Google Provides Access to News Archives

I just read that today Google unveiled a new service, Google Archive Search, whereby it provides accessibility – i.e. search function – to various online news archives. I gather Google will serve the function of the traditional search index/abstract tool for the various news databases whose content has been made available to Google, and Google will direct searchers to those news sites. The news sites of course may (or likely will) charge for access to the full text of any selected articles. Searches will be free to the user. The archive search interface offers various ways of limiting searches – i.e. date range, price, language, and source (although I didn’t see any list of indexed sources). So Google now offers another key tool traditionally fee or subscription-based. This news story on CBC, among others, discusses further.

Comments

  1. Internet users can already search on all those sites directly so I dont understand what service Google is offring other then bundeling all the links together in one consolidated search…which is cool. If you want to turbo charge these searches then download a netpass and you will be able to access many of these articles for free. the software is at http://www.congoo.com

  2. I was similarly sceptical until I looked and found (to my utter amazement) my grandfather’s obituary in the Lethbridge Herald from April 1949. Since he never left Europe, Alberta was the last place I would have expected to find this information. And it is clearly not findable on any of the conventional search engines.
    One would have to have had serendipity to even know it was there.
    So Google is doing a real service.

  3. My understanding is that Google is offering web users not only the ability to search several databases at once (not different from meta searches in the earlier graphical web days), but also search access to the full text content of databases much of which is not otherwise available on the open (free) web, and this through a single interface search. This is also not all that different from the kind of searches that have been possible for years via, for example, news indexes (e.g.) accessible for free through public library web sites (to card holders for that library) – and the latter would have the full content available for free too.

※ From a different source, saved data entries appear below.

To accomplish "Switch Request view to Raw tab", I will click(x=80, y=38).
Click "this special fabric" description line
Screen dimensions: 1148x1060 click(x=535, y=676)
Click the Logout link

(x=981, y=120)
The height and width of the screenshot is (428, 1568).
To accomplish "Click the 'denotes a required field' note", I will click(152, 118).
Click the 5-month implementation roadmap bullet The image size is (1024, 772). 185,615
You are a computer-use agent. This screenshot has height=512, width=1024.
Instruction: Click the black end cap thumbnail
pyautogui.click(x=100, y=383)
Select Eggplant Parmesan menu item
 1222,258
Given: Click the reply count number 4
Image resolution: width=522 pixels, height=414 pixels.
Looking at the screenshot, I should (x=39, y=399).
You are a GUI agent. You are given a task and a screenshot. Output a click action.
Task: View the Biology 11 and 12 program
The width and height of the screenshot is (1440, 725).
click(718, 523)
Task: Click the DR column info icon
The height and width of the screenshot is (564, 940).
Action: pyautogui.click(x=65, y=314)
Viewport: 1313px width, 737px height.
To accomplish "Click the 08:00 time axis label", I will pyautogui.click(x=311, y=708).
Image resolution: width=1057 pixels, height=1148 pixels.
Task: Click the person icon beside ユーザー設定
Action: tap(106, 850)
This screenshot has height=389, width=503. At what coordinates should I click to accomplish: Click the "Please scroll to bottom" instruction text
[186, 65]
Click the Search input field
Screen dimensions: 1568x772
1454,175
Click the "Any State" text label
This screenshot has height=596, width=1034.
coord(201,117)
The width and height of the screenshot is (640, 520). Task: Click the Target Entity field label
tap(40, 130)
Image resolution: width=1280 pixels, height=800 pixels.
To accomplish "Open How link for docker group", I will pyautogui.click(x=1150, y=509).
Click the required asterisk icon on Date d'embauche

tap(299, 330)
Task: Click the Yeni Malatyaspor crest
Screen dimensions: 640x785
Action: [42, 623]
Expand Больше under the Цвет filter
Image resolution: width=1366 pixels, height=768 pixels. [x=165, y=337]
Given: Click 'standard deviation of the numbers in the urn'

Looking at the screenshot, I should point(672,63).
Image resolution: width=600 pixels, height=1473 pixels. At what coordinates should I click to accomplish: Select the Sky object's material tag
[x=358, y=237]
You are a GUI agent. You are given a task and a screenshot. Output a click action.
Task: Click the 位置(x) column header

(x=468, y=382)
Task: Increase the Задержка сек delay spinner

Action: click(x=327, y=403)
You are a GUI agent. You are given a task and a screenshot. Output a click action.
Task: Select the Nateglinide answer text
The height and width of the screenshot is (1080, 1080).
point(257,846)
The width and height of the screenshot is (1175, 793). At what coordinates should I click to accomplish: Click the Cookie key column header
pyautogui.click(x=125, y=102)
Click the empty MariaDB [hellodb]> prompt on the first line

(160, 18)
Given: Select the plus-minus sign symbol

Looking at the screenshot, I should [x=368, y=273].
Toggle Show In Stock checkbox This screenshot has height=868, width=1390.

    What is interesting to me is Google’s entry to this area with no cost to the user. I am not a big fan of the Googleization of the Internet (and OED notwithstanding, I have still not been able to bring myself to use “google” as a verb), as the result seems to be that Google is not only the default but often the only tool many web users turn to these days. Google’s search algorithm and relevance ranking have long been known to be effective, but, like any search engine, it cannot claim to be nearly comprehensive. This does not stop many users to consider a search complete once they run one Google search, generally without even using advanced search syntax. However, those behind Google again show themselves adept at attracting site traffic and, therefore, ad revenue.

  4. I think they rushed this feature to keep up with Topix doing something similar last month. Both products look good. Nice additions.

  5. I was sceptical about Canadian content so I did two quick searches:

    1. “gay marriage” Canada. All the results appeared to be from US news sources only; however, searching on the timeline feature was very helpful in following the judical and legislative development of this in Canada.

    2. “Stompin Tom Connors” – not surprisingly, this was almost exclusively Canadian sources.

    This is not particularly a scientific result, certainly, and there are other alternatives as others have commented. I’m not sure its usefulness in academic research, but I would certainly use the timeline feature again.

  6. My sense is that it’s almost exclusively North American content, though some Australian material got in, as well as some of the academic publications. There were also some online journals I’ve never encountered before with free access to full text. The academic research I did wasn’t on legal issues.
    I then did a search on attornment to Canadian court jurisdiction and brought up an Affleck Greene newsletter, lots of unhelpful cases from Loislaw and Versuslaw, and a couple of subscription based pieces on Beals v. Saldanha. Plus you can pay $9.95 for a MBM piece on attornment by Brett Harrison, which is freely accessible through Google normal.
    Bottom line – good for turning up unusual sources but do more conventional research first.